Infrastructure companies just became the real AI kingmakers
While everyone fights over model benchmarks, the companies rebuilding the internet for machines are building the actual moats.
The AI model wars are a distraction. While labs argue over benchmark points and agent capabilities, infrastructure companies are quietly rebuilding the entire internet stack for machine traffic. They’re the ones who’ll actually own the future.
The internet wasn’t built for bots
Every piece of existing web infrastructure assumes humans are the primary users. Request patterns, caching strategies, bandwidth allocation, even CDN edge placement. All designed around biological users who click, scroll, and wait. But AI agents don’t browse. They hammer APIs, spawn thousands of parallel requests, and consume data in patterns that break traditional infrastructure assumptions.
Cloud providers like AWS and Cloudflare aren’t just adding AI features. They’re redesigning core networking protocols for a world where 90% of internet traffic comes from machines talking to machines. That’s not an upgrade, that’s a complete architectural shift.
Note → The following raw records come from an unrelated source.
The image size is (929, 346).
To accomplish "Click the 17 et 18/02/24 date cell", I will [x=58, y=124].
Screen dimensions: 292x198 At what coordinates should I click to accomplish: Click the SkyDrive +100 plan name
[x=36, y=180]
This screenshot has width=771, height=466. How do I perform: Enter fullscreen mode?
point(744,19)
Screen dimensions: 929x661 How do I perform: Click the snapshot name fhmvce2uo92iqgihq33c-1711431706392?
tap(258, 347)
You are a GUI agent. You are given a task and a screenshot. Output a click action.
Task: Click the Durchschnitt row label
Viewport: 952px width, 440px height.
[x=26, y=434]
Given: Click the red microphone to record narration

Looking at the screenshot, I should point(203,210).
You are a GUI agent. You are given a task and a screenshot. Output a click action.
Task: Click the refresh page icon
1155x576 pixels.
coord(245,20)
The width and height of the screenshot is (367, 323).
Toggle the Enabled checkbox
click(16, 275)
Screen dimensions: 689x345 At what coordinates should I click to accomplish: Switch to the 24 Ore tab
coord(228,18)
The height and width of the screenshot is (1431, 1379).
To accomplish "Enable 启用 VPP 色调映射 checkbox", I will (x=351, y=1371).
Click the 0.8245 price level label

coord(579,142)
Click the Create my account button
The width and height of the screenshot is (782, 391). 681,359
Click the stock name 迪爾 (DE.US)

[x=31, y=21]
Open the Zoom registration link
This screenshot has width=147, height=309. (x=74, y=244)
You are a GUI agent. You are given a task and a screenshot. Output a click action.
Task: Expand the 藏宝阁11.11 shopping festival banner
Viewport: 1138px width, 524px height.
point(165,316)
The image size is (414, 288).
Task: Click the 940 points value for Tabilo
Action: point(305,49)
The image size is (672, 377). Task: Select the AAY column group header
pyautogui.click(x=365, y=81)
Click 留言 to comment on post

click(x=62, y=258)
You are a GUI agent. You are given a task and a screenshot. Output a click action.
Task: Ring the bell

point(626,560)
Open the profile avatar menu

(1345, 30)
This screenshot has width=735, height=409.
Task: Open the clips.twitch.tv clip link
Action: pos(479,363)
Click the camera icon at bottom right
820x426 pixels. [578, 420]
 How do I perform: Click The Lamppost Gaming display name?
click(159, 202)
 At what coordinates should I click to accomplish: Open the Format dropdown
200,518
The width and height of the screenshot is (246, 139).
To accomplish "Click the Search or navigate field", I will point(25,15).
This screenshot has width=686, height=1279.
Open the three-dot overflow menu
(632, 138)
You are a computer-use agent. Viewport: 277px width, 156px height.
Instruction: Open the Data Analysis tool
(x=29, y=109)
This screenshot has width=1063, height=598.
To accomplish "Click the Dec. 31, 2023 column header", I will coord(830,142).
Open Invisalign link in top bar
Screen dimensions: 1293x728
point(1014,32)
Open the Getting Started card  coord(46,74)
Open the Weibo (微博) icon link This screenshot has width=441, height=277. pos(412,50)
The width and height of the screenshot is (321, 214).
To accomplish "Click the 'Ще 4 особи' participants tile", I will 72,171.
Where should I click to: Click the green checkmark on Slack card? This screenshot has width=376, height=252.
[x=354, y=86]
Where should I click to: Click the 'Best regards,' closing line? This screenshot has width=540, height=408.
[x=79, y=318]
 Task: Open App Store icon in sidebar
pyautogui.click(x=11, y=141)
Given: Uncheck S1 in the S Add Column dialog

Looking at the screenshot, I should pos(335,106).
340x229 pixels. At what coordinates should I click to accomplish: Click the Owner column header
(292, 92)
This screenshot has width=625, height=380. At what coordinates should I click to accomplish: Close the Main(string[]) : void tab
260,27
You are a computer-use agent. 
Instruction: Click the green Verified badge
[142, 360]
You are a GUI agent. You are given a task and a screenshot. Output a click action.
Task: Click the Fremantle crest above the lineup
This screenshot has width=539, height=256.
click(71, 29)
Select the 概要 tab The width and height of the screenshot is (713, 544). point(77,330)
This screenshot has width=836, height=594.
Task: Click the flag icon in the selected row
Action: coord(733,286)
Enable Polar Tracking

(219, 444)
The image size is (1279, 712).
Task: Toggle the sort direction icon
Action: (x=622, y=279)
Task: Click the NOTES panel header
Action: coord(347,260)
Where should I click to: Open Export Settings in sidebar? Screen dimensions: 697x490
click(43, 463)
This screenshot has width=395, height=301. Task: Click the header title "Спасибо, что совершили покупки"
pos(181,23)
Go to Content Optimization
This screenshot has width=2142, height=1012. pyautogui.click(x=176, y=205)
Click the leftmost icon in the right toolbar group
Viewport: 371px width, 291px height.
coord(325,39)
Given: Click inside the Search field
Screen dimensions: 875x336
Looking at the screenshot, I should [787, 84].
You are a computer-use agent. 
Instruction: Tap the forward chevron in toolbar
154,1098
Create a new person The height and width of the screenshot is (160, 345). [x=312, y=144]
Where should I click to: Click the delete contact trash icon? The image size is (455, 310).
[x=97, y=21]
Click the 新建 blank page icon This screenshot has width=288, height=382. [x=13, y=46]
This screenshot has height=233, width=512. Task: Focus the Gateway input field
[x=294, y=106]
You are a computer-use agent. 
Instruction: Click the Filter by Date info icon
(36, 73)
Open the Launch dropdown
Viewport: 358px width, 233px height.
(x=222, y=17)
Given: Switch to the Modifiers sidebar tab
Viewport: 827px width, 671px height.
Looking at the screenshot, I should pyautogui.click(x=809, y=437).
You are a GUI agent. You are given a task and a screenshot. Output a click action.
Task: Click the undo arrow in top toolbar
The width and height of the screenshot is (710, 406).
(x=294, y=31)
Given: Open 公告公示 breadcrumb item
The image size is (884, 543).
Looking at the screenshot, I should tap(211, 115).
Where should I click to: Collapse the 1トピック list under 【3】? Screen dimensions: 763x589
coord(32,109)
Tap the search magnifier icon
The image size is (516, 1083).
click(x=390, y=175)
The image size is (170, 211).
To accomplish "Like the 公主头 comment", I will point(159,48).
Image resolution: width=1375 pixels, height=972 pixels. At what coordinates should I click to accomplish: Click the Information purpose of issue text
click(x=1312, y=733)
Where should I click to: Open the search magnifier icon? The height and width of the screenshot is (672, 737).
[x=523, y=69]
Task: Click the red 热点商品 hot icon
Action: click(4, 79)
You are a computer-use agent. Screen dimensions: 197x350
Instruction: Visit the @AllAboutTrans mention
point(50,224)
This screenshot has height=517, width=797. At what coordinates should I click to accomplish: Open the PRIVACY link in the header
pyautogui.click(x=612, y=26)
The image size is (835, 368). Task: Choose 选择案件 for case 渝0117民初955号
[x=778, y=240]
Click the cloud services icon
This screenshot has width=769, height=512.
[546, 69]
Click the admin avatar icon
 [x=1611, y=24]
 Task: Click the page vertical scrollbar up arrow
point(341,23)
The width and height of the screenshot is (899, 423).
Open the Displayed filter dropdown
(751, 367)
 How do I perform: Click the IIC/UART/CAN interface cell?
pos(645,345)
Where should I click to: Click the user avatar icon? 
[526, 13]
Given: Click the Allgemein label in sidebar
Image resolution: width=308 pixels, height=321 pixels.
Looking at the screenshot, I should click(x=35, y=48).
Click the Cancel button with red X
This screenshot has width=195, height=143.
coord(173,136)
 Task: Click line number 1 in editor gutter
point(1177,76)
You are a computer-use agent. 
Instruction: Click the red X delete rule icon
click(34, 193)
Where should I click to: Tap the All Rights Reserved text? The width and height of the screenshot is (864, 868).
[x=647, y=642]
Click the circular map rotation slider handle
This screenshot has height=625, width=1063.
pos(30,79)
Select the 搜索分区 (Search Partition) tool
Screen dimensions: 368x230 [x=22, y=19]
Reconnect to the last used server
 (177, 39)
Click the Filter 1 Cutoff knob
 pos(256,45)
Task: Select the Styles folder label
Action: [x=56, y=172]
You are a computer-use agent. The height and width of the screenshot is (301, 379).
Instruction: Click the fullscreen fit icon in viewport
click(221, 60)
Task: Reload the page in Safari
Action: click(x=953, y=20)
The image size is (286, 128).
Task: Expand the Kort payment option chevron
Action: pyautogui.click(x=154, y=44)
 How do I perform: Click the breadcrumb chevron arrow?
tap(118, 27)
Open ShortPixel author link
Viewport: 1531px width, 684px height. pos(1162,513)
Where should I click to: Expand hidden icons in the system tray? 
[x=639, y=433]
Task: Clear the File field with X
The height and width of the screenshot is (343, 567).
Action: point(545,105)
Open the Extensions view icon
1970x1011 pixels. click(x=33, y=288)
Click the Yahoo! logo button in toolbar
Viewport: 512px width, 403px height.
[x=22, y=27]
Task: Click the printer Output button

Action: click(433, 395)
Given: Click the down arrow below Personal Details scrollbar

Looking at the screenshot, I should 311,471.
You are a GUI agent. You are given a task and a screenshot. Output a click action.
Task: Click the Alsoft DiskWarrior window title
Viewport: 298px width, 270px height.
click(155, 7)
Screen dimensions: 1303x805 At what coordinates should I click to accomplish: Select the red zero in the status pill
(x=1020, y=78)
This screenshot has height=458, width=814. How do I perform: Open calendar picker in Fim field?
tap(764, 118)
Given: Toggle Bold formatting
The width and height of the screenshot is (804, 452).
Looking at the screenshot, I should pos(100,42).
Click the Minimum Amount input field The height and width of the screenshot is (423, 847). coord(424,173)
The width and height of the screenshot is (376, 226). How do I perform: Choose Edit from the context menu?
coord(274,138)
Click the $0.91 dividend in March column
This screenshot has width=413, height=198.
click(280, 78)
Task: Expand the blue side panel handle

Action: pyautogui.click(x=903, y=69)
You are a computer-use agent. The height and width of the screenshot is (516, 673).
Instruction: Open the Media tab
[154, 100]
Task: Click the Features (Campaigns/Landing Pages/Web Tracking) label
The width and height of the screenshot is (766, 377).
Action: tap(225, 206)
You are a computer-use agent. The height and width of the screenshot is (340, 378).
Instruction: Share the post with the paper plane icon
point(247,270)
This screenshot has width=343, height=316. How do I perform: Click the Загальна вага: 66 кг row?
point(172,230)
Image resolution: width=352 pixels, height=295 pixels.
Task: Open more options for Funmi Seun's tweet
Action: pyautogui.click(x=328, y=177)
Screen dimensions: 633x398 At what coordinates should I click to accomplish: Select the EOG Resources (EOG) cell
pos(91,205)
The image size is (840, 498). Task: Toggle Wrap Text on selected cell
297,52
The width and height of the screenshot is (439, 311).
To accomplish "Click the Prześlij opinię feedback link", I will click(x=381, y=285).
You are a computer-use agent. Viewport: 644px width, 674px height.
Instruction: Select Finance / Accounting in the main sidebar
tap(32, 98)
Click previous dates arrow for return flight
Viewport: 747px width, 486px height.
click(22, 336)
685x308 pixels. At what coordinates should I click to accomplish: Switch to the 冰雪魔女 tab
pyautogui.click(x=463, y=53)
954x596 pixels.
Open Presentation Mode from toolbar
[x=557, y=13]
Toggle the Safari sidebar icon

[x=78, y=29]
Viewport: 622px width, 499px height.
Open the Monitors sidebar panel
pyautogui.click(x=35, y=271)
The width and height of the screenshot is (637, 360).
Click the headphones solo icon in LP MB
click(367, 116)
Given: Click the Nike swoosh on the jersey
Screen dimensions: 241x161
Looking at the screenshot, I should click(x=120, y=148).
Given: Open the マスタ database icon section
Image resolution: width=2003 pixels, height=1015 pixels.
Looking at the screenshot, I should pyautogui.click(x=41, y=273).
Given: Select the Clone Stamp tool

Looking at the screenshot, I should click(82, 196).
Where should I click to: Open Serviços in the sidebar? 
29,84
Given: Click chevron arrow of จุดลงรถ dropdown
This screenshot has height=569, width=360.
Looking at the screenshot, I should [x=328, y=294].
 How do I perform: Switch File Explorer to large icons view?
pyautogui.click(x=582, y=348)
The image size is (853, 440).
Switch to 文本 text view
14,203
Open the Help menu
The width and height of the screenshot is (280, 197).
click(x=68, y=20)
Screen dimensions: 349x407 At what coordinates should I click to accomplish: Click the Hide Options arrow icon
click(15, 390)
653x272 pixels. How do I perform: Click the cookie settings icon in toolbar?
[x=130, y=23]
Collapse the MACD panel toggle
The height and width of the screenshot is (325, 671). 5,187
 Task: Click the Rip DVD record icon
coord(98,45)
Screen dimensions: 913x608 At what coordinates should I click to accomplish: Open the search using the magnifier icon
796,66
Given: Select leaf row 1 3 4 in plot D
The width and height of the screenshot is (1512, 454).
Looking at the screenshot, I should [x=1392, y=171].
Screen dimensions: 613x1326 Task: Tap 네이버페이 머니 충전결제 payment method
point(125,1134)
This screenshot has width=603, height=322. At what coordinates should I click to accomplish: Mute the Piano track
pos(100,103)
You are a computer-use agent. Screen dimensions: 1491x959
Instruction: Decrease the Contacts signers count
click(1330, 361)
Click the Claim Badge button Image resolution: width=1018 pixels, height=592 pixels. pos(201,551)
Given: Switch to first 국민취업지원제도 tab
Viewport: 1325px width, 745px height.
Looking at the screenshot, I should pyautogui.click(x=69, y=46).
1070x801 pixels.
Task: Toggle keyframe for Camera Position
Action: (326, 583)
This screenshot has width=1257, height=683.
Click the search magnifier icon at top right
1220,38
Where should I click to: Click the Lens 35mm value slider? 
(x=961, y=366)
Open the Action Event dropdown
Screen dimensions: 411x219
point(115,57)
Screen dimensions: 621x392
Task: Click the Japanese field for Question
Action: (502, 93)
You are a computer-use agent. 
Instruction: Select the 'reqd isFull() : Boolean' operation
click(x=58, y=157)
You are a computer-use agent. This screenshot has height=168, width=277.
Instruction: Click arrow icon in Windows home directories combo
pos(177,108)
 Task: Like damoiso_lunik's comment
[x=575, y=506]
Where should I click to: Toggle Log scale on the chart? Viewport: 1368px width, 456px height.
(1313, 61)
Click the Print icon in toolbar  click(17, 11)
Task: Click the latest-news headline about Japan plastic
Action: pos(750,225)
Infrastructure beats intelligence
The smartest AI agent is useless if it can’t reliably talk to other services. Model providers come and go, but infrastructure becomes essential plumbing that nobody wants to replace. Once your agent workflows depend on specific networking protocols or edge computing setups, switching costs become enormous.
We’re watching the formation of new technical moats that have nothing to do with training data or model architecture. The companies that control how AI systems communicate, cache responses, and handle failures will extract more value than the model builders themselves.
The race isn’t about building better agents. It’s about building the pipes they’ll depend on.